There was a bend ahead—immediately ahead—that I was sure would be the death of us. I figured screaming wouldn’t do much for Cooper’s concentration, so I just closed my eyes and prayed.
We made it, around the bend and up to a traffic light. Cooper chose a direction at random and drove around wherever we were for a while, until I could be sure I saw no sign of the SUV.
“Which direction were we headed when we got off the highway?” he asked. “I’ve lost track.”
“East.”
“Okay. West it is.”
He made his way back to the highway, two exits away from where we’d gotten off.
“Cooper!” I clutched at his arm.
The Minnesota SUV was on the shoulder, idling with its flashers on, a short distance from the on-ramp.
Cooper didn’t hesitate or change course. He merely put his blinker on, and turned onto the highway.
I tried to get a look into the SUV as we passed it, but the windows were dark, and I couldn’t make out the figure behind the wheel, apart from being fairly certain he was male.

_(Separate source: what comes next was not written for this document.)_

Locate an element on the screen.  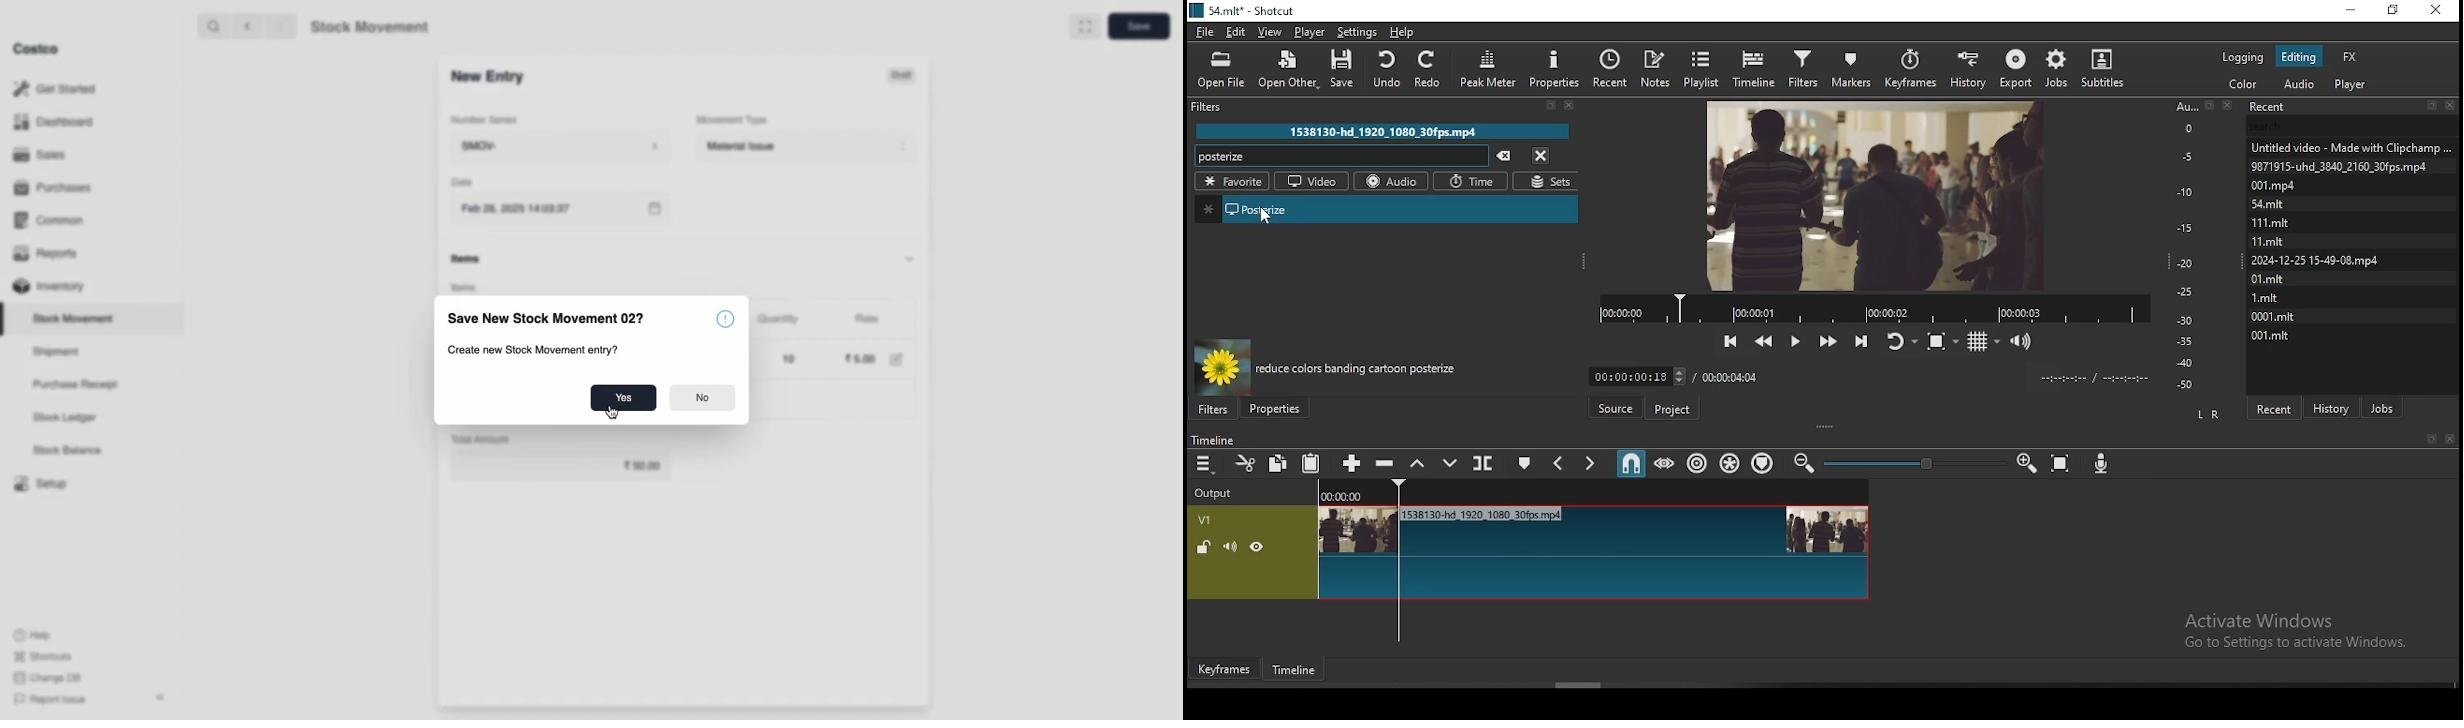
Create new Stock Movement entry? is located at coordinates (538, 348).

Nor did I catch whether there were any passengers.
Cooper merged calmly and without undue speed into traffic.
I was feeling somewhat less calm. “How could he possibly have just been waiting for us there?”
The SUV merged in behind us. From this angle, I could see there was indeed someone beside the driver.
“Maybe he’s better
at following us than we are at spotting him,” said Cooper. “He could’ve gotten ahead of us, then just waited at the next highway entrance for us to pass.”

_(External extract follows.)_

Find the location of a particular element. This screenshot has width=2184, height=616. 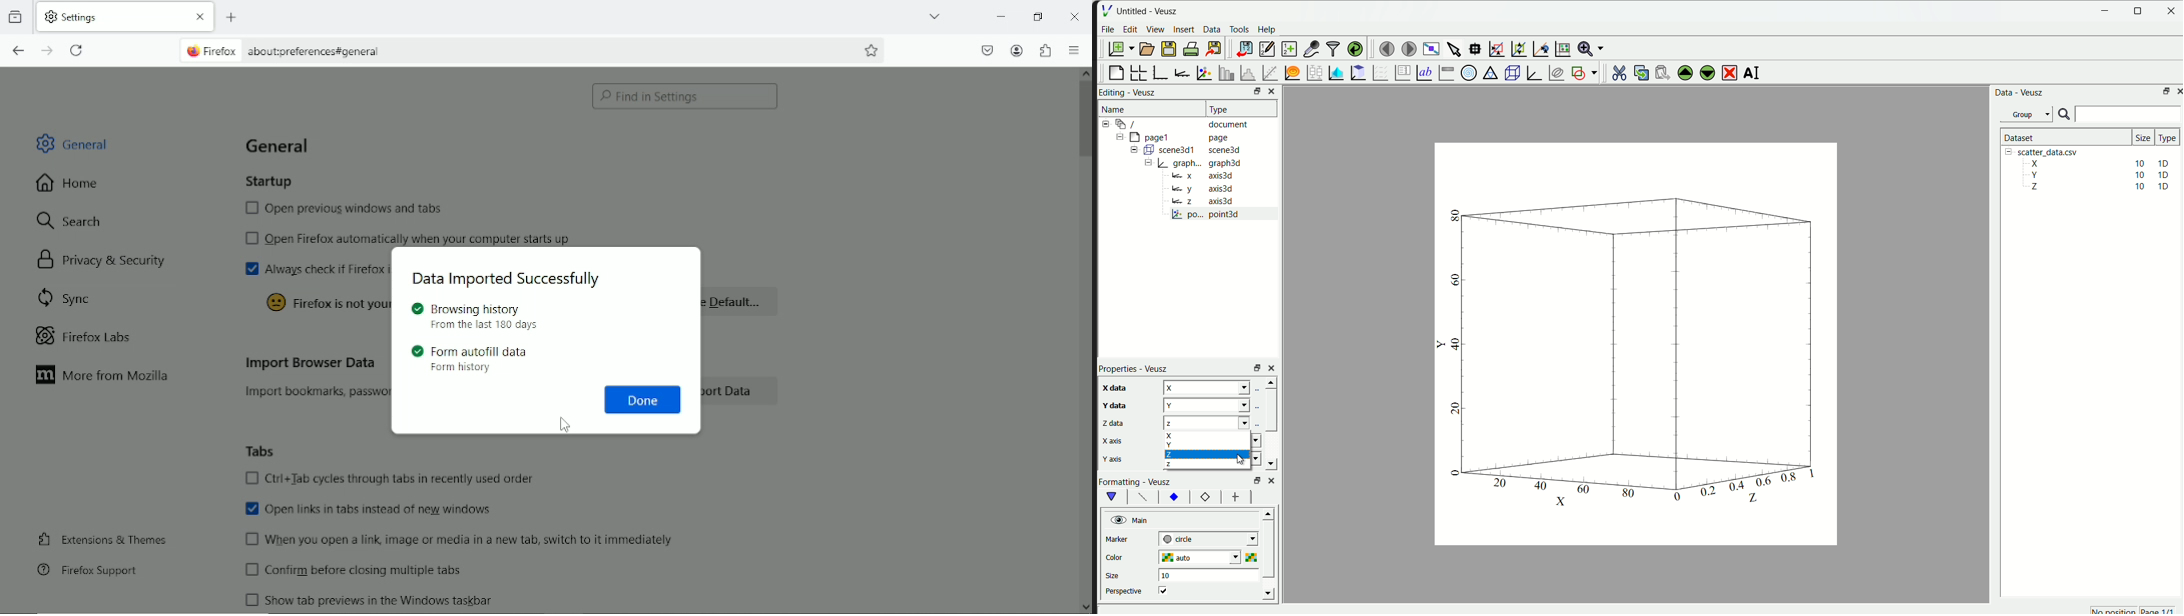

po... point3d is located at coordinates (1207, 215).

Our pursuers settled in two cars back.
“Or he could’ve just gotten lucky,” Cooper went on. “Took his best guess at where we’d try to get back on, and waited there. Or maybe he has a seer or a witch with him.”
“A psychic, maybe,” I said, a bit soothed by Cooper’s easy, conversational tone. “I don’t know of any spells that will whisper a person’s GPS coordinates into your ear.”
“Speaking of spells, what did the one you gave me this morning say? I tucked it away without reading it.”
“Same as it always says. That you come to no harm on your journey.”
“Do you have enough ink to write new ones tonight?”
“I’m just about out, but I can use plain blood.”
“Let’s switch that up to not being followed, and see if it works better.”
I nodded. It wasn’t a bad idea. If their magic was focused on tracking us, rather than hurting us, my protection spell wouldn’t be in direct opposition to it. But we would see how well it worked for them when I pitted my will straight-up against theirs.
Whoever they might be. I wondered whether Talon Wick was one of the people inside that SUV.
Of course, this idea of writing new spells made the crucial assumption that we would make it to someplace where I could actually sit down, draw my blood, and write. And that I would have intact limbs left to do it with.
We were still in the right lane, and so was the SUV. I clutched the handle above my door, and braced myself as best I could, considering my back, for Cooper to speed up and start swerving again.
But he didn’t. He drove on at a staid nine miles over the speed limit, always in the slow lane, for at least half an hour, until even I wasn’t sure what he was up to.
“Trying to lull them into a false sense of security?” I asked finally.
“Something like that.”
He passed another exit, and then another, and another after that. I wasn’t even sure what state we were in by that point. I’d been too busy looking in the rear view mirror—the SUV stayed precisely two cars behind us at all times—to read any of the signs ahead.